▸ Source information
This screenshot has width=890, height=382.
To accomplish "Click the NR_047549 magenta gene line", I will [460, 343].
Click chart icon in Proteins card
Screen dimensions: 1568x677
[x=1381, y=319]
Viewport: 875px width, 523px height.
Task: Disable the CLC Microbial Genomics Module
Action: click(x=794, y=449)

▸ What the task requires
Everything in the records is to be copied exactly.

▸ Problem solution
This screenshot has width=890, height=382.
To accomplish "Click the NR_047549 magenta gene line", I will [460, 343].
Click chart icon in Proteins card
Screen dimensions: 1568x677
[x=1381, y=319]
Viewport: 875px width, 523px height.
Task: Disable the CLC Microbial Genomics Module
Action: click(x=794, y=449)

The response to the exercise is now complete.